■ **WHAT IS NEEDED**:
Please restate each entry exactly, without skipping any.

(Saved entries)
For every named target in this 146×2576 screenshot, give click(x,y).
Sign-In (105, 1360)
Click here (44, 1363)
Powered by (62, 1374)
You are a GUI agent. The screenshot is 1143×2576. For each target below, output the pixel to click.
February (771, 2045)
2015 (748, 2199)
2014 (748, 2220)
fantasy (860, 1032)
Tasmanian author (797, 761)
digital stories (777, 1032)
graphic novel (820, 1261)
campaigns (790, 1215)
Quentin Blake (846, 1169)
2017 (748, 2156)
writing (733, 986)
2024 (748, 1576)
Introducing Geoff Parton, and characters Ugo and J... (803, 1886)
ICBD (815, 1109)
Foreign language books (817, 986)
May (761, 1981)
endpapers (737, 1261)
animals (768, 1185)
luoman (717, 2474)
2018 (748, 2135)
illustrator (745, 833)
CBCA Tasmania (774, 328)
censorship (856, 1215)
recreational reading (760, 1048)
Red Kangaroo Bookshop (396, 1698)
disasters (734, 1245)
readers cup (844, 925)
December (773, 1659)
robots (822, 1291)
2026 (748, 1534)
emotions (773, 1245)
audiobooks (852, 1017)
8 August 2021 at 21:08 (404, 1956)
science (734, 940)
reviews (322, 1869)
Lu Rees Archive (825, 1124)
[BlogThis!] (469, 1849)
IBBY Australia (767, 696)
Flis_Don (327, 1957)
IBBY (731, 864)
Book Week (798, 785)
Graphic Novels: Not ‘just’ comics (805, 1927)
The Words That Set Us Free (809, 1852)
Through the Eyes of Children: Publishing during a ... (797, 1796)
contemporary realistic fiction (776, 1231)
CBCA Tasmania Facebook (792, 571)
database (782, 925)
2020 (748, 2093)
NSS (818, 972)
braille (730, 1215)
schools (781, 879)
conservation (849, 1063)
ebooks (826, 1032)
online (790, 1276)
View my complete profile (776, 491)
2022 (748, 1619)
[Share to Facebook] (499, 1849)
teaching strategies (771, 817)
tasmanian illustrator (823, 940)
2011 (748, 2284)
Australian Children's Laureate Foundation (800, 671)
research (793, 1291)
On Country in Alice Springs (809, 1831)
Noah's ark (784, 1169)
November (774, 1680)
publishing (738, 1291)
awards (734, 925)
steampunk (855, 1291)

■ **SOLUTION TO THE PROBLEM**:
For every named target in this 146×2576 screenshot, give click(x,y).
Sign-In (105, 1360)
Click here (44, 1363)
Powered by (62, 1374)
You are a GUI agent. The screenshot is 1143×2576. For each target below, output the pixel to click.
February (771, 2045)
2015 (748, 2199)
2014 (748, 2220)
fantasy (860, 1032)
Tasmanian author (797, 761)
digital stories (777, 1032)
graphic novel (820, 1261)
campaigns (790, 1215)
Quentin Blake (846, 1169)
2017 (748, 2156)
writing (733, 986)
2024 (748, 1576)
Introducing Geoff Parton, and characters Ugo and J... (803, 1886)
ICBD (815, 1109)
Foreign language books (817, 986)
May (761, 1981)
endpapers (737, 1261)
animals (768, 1185)
luoman (717, 2474)
2018 (748, 2135)
illustrator (745, 833)
CBCA Tasmania (774, 328)
censorship (856, 1215)
recreational reading (760, 1048)
Red Kangaroo Bookshop (396, 1698)
disasters (734, 1245)
readers cup (844, 925)
December (773, 1659)
robots (822, 1291)
2026 (748, 1534)
emotions (773, 1245)
audiobooks (852, 1017)
8 August 2021 at 21:08 (404, 1956)
science (734, 940)
reviews (322, 1869)
Lu Rees Archive (825, 1124)
[BlogThis!] (469, 1849)
IBBY Australia (767, 696)
Flis_Don (327, 1957)
IBBY (731, 864)
Book Week (798, 785)
Graphic Novels: Not ‘just’ comics (805, 1927)
The Words That Set Us Free (809, 1852)
Through the Eyes of Children: Publishing during a ... (797, 1796)
contemporary realistic fiction (776, 1231)
CBCA Tasmania Facebook (792, 571)
database (782, 925)
2020 (748, 2093)
NSS (818, 972)
braille (730, 1215)
schools (781, 879)
conservation (849, 1063)
ebooks (826, 1032)
online (790, 1276)
View my complete profile (776, 491)
2022 (748, 1619)
[Share to Facebook] (499, 1849)
teaching strategies (771, 817)
tasmanian illustrator (823, 940)
2011 (748, 2284)
Australian Children's Laureate Foundation (800, 671)
research (793, 1291)
On Country in Alice Springs (809, 1831)
Noah's ark (784, 1169)
November (774, 1680)
publishing (738, 1291)
awards (734, 925)
steampunk (855, 1291)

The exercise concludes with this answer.